Introduction Bpo
Introduction Bpo
Introduction Bpo
Introduction :-
Few years back, nobody would have imagined that a day would come
when no direct contact with customers are needed. All the business processes are
done from a remote location with the help of technological advancement.
Telecommunication industry has spread their hands an all over the globe through
internet services. During 1990’s the development of telecommunication reduced
the cost and enhanced the ease of communication across the world. All the
informations are now converted into digital format, which is easy to transfer of
work offshore utilizing resource arbitrage.

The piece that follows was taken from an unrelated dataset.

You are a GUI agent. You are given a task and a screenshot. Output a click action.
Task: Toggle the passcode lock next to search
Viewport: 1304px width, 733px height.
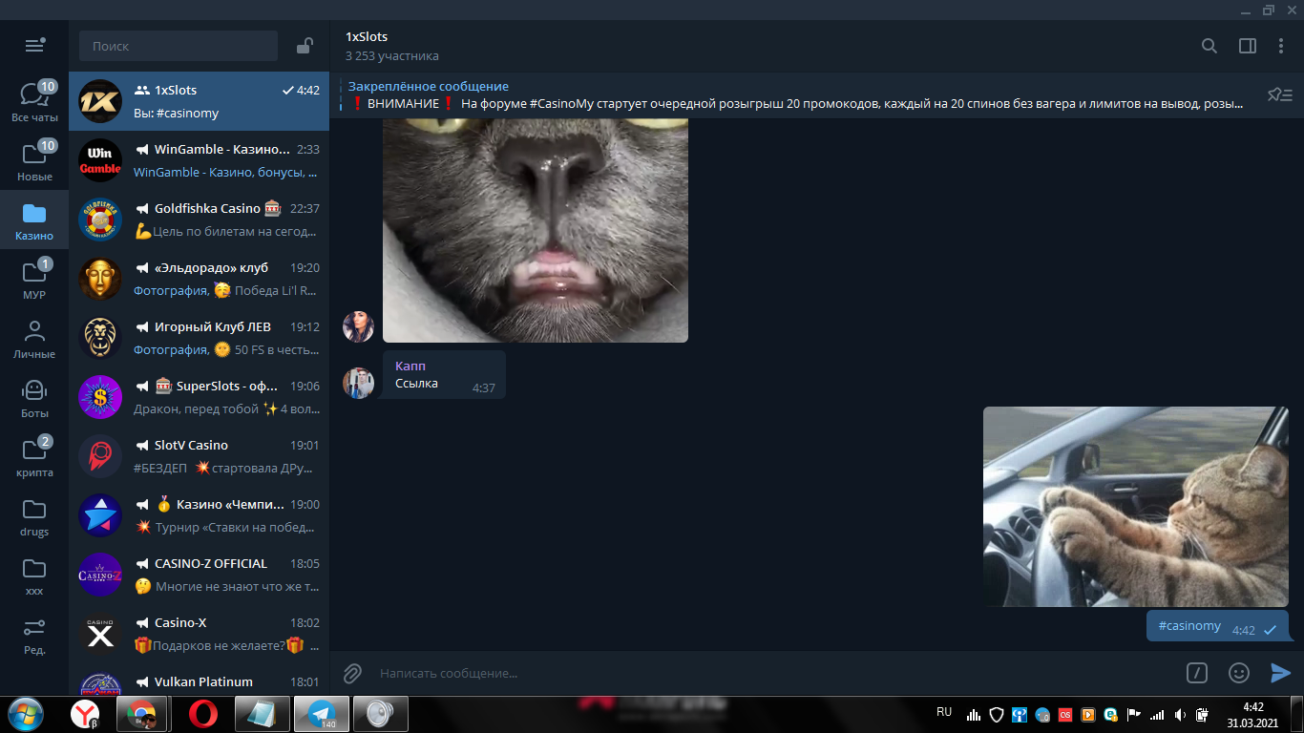(305, 45)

In the era of globalization all the multinationals reviewed their
strategic positions to overcome severe competition and general slowdown in the
global economy. All the companies want to maximize their profits through proper
allocation of resources. The activities of the companies can be segregated as core
and non-core activities. The main emphasis is given to the core processes of the
company by utilizing their resources and managing their limits. So all the non-core
processes are handled by the outside experts. The outburst of information
technology made an easy route to compete globally. All the companies want to be
economically benefited by off-shoring their non-core activities. The real time
communication cost is gradually decreasing due to the enormous application of
web-based tools. Now all the business operations are going across thousands of
miles due to globalization of non-core processes. Standardized web-based tools
have used globally to transmit data. Information Technology enabled services (ITES)
outsourcing helps the multinationals to diversify their non-core operations. Cost
advantages, competitive pressures, specialized service providers act as a catalyst
of outsourcing. So the core processes are the main activity of the companies. To
enhance these core processes the company utilizes their resource base and time
management to hold a good share of global market.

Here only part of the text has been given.